Scepticisme et désespoir chez Montaigne

Si la métaphore des Lumières amorce et illustre les progrès fulgurants que les sciences enregistrent dans la sphère de la connaissance du réel, elle imprime aussi une nouvelle impulsion à la philosophie qui va bientôt orienter la recherche du savoir vers une entreprise d’émancipation de la raison de toute forme d’autorité. Les projets en métaphysique, notamment en théologie et en anthropologie, restent fort ambitieux mais bientôt certains ne tardent pas à manifester leur désespoir. Ne pouvant miser sur une science qui, par expérience, demeure impuissante à résoudre les sollicitations d’un esprit inquiet et angoissé, Pascal décentre la raison et l’humilie, déclarant que toute la philosophie ne vaut pas une heure de peine Ce prétendu échec de la philosophie se trouve illustré dans la contradiction des approches et des définitions établies sur l’étude de l’homme et de Dieu, y compris dans les divers travaux énoncés en métaphysique. Ainsi, le thème du désenchantement de la raison a été longuement évoqué dans une pléthore d’analyses faites sur la problématique de la connaissance. Mais c’est dans les Pensées que le pensionnaire de Port-Royal montre en une variété de réflexions et de démonstrations que la philosophie et les sciences dans leur généralité ont échoué dans leur mission de recherche de la vérité et de connaissance des principes explicatifs du réel, quoique l’idée de progrès reste pourtant une constance. Inutile de passer en revue toutes les doctrines ; toutes les perspectives et approches possibles ont été représentées dans les philosophies de Montaigne et d’Epictète.

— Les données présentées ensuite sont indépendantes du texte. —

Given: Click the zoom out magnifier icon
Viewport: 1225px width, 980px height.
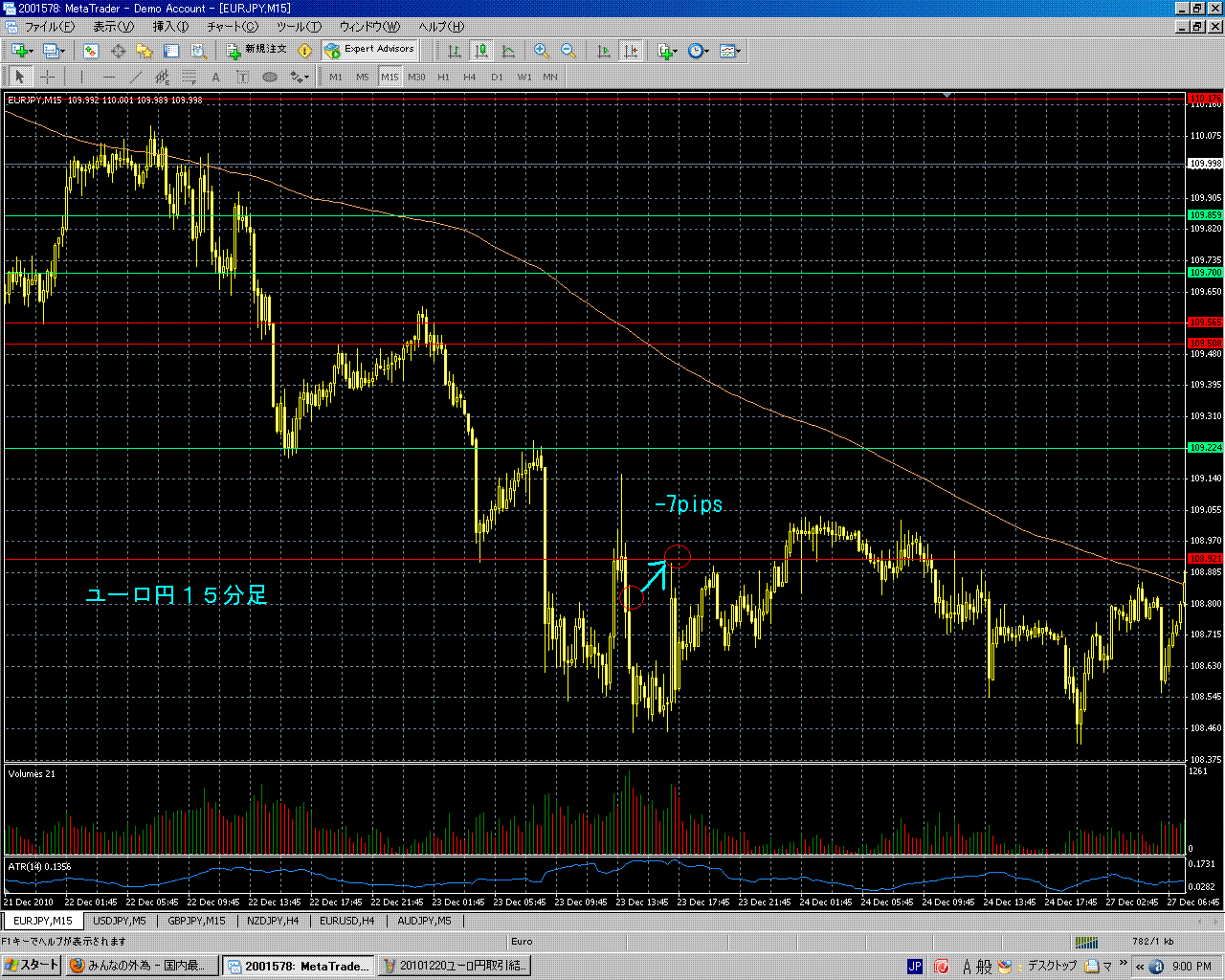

scepticisme et désespoir chez Montaigne 

En partant du principe selon lequel le genre humain est, par nature, corrompu et indigne de la grâce divine et que la justice et le bien demeureront par conséquent inaccessible à la raison, nous entrons de plein pied dans la doctrine philosophique de Montaigne. Précisément, ce mode de pensée est appelé le scepticisme. Il n’en est certes pas le précurseur , mais il a contribué à la clarification des principes de la philosophie sceptique par la diversité et la richesse des thèmes développés dans les Essais. Son projet est de peindre par une approche aporétique de la vérité l’énigme de l’homme et la vanité des sciences. Ces deux thèmes fortement soutenus et illustrés fournissent à Montaigne les arguments d’une philosophie encline au désespoir.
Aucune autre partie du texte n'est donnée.